I’ll admit, somewhat shamefully, to preferring to leaf through People magazine rather than the Oxford Companion to British History. So the Gallery was just up my alley, bringing to life important British figures both past and present in an easily digestible form.
With over 160,000 portraits to look at, things might initially seem a little overwhelming. But the museum is well-organized with rooms representing varying themes and time periods (e.g. science industry in the 18th century), making it educational and easy to follow. The great self-guided audio tour (£2) also helped immensely to move things along. Each picture has a corresponding number that you press on your audio device, so you can hear descriptions of selected works.
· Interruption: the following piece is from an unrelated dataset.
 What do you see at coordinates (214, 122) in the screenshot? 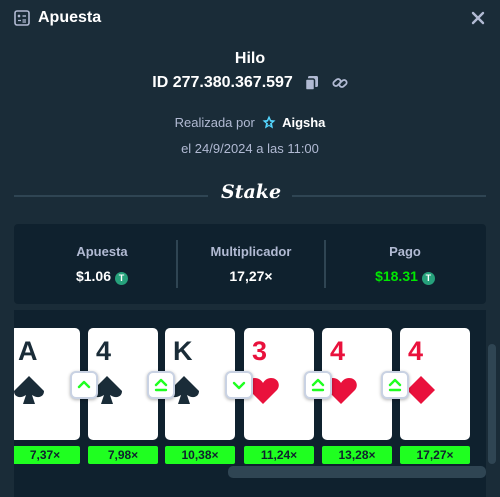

It’s always good to eat your veggies before dessert, so I started with a bit of a history lesson. I loved stumbling upon iconic portraits of luminaries like William Shakespeare, King Henry VIII, and Mary, Queen of Scots. Man oh man, were those Tudors stoic! You’d think it wouldn’t kill them to crack a smile now and then.
But the contemporary collection was pure confection for these tabloid-trained eyes. I was a kid in a celebrity candy store, scanning for sightings of the biggest stars. Lily Allen! Alan Rickman! Helen Mirren! Such fun.
Since the Gallery is devoted to cultivating the public’s understanding of portraiture in all media, you’ll find contemporary portraits rendered in everything from oil paints to digital film. Some are dead-on realistic, while others are expressionistic renderings, demonstrating how our modern notion of portraits has shifted so dramatically since the time of the Tudors. My absolute favorites included a hotter-than-hot shot of Victoria and David Beckham by Dean Freeman, a regal profile of Nigella Lawson by Tom Miller, and a Picasso-esque depiction of David Bowie by Stephen Finer.
Being around all these faces for so many hours might inspire you to snap some portraits of your own. But before you run off to join the paparazzi, cowgirl, take heed: no cameras permitted in the museum whatsoever.